I moved carefully, stepping closer to the edge of the cliff. The cold was more intense now that I’d stopped moving. The wind was stronger, coming right off the open ocean. It tugged at me as if to pull me closer, pushing me to lose my balance.

Looking over the edge made my stomach collapse into a thick liquid that felt like raw egg. One moment, I wanted to jump off, to know what it felt like; the next, I was certain someone would shove me over, and I would be crushed on the rocks below.

As I looked down, I shivered. I felt my body sway. I expected to see a white dress fanned across the rocks around Sunday’s broken body. There was nothing but darkness and a streak of moonlight across boulders dark with water. Could she have fallen where the moonlight wasn’t touching the rocks? Should I climb down the narrow trail that led to the strip of sand and rocks? Should I get Michael?

There was no longer any doubt I was awake, but had I been walking in my sleep when I saw Sunday and the other person? Still dreaming a dream that seemed so familiar? In that half-awake state where the mind creates nonsense stories? No one was here now. The other figure had disappeared as cleanly as Sunday. I continued staring down at the rocks, willing my eyes to see through the darkness, straining to find anything that told me she’d fallen, half-sobbing in fear that she had.

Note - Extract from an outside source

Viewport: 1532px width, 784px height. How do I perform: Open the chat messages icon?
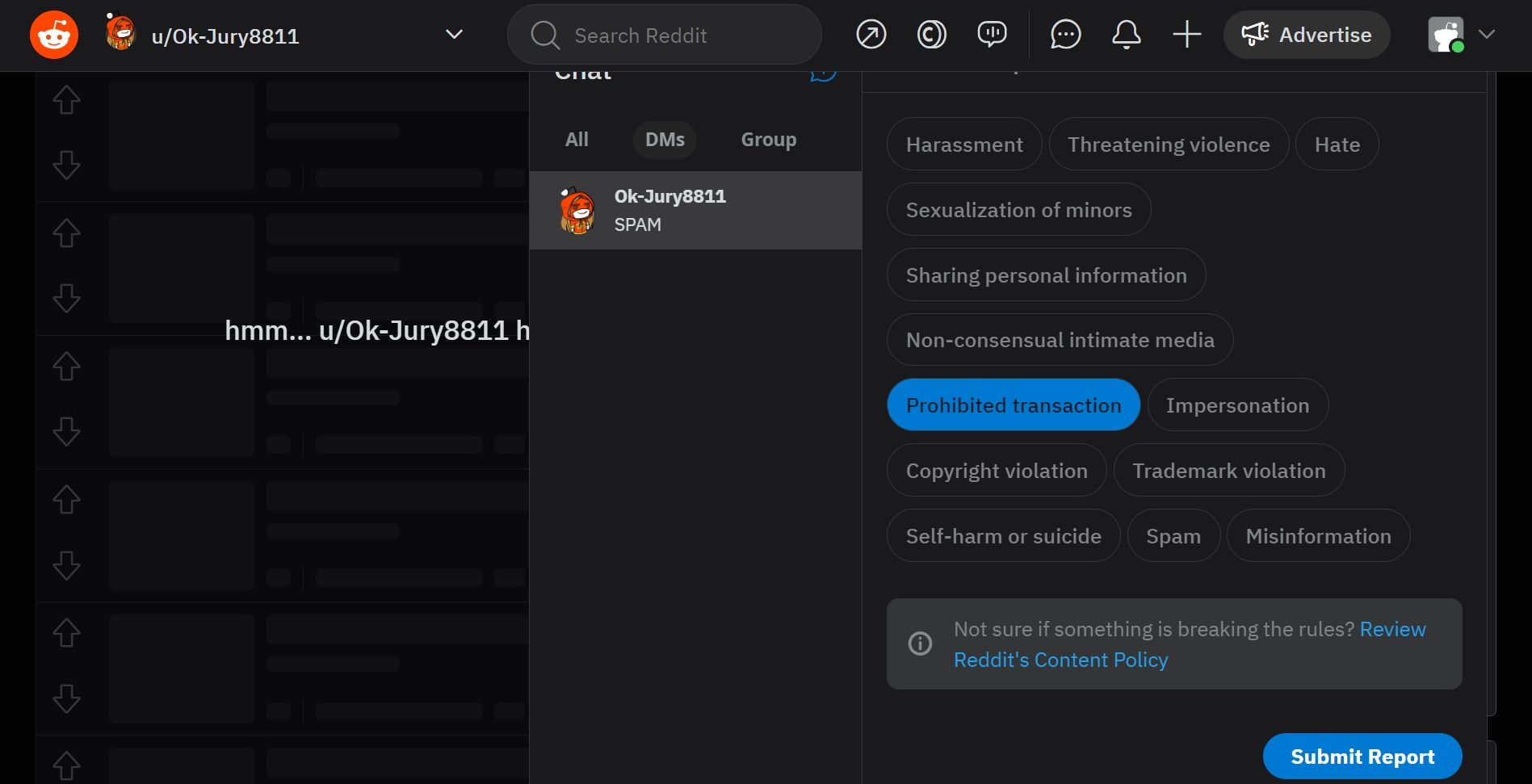(1065, 34)
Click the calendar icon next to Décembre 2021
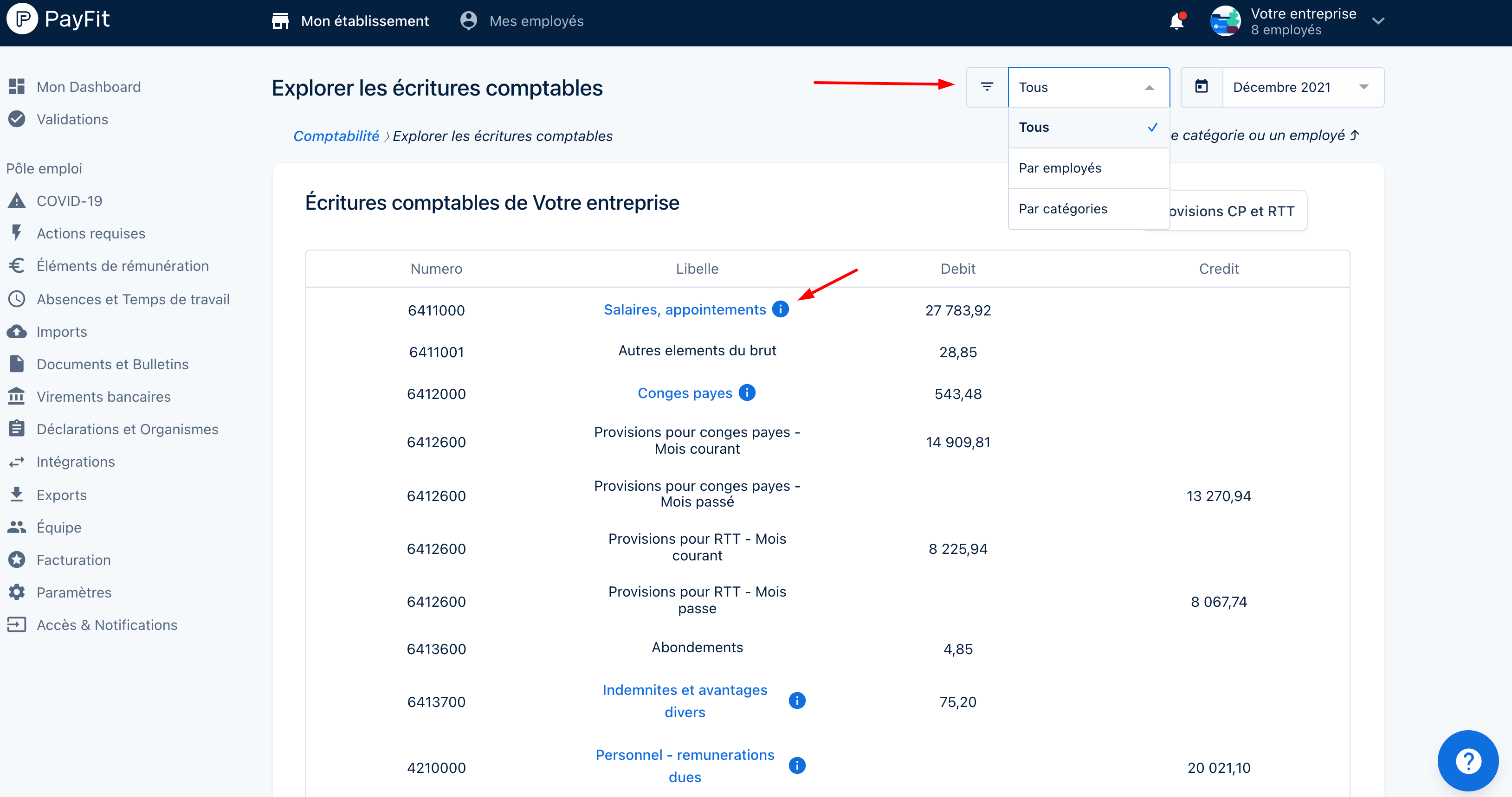Viewport: 1512px width, 797px height. 1202,87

Why, when I looked over these sharp-edged cliffs, did I always expect to see a body on the rocks below? There was always a compulsion to look down, and always that expectation. Where did it come from? I hated it, and I couldn’t get rid of it. I moved back.

It was a dream. I was sure of it. The violent struggle, Sunday’s disappearance as if she’d been pushed over. I was alone out here. Hadn’t I dreamed something like this before? Many times? I hated the edge of that cliff. Hated the sheer drop. Hated how we’d grown up with that threat of sudden death just a few hundred yards from our play yard.

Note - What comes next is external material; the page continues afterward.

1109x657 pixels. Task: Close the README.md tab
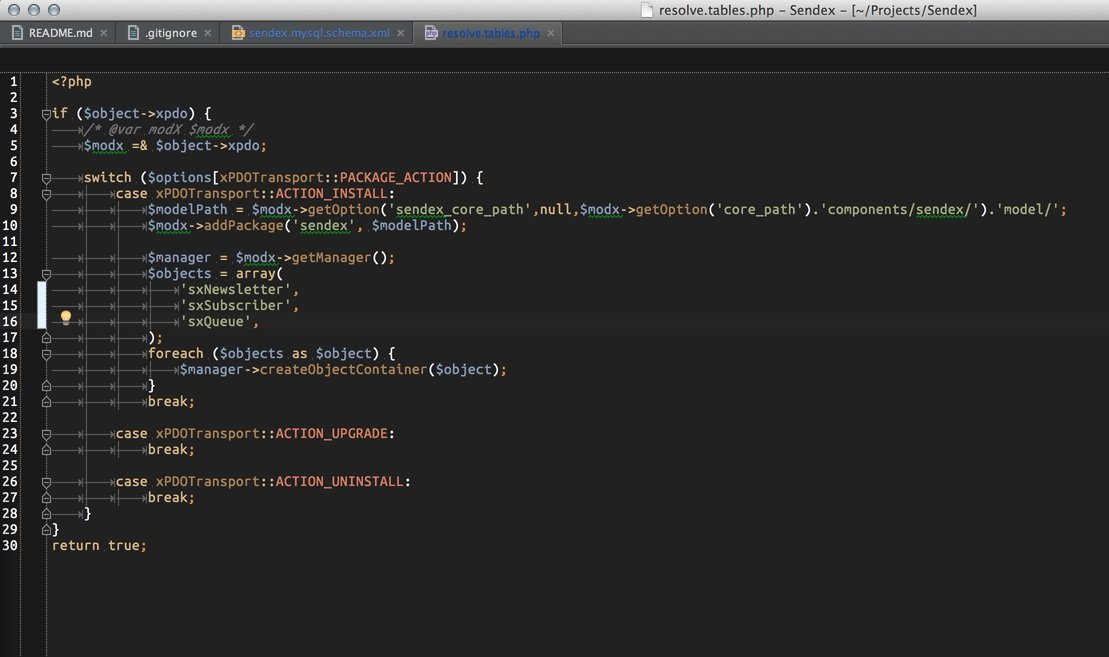click(x=104, y=33)
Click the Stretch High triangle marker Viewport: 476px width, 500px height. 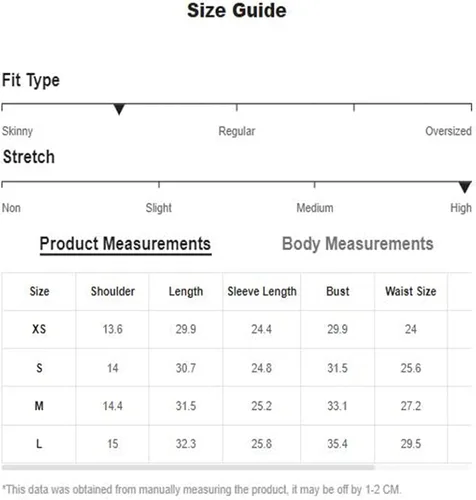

I made my way back to the house and up the front steps. Inside, I climbed the stairs to the second floor and went to Sunday’s bedroom. Slowly, I turned the knob and opened the door a few inches. Sunday’s body was clearly visible, curled up under the comforter. I opened the door wider and saw her blonde- and brown-streaked hair spread across the pillow. I whispered her name, but she didn’t move. Her white dress was on the floor. I considered tiptoeing inside and touching it to feel if it was cold from the night air. Was she truly asleep? If she was, I didn’t want to wake her from a pleasant dream. I closed the door carefully and walked down the hall to my room.

As I pulled my own comforter over my shoulders, I was sure I’d been awake the entire time. But at the same time, it still felt like the kind of vivid dream that clings to your brain long after you wake. Sunday was not lying dead at the base of the cliff. She was sleeping peacefully in her bed. I wondered how long I’d stood at the edge, looking down at the rocks and the crashing surf.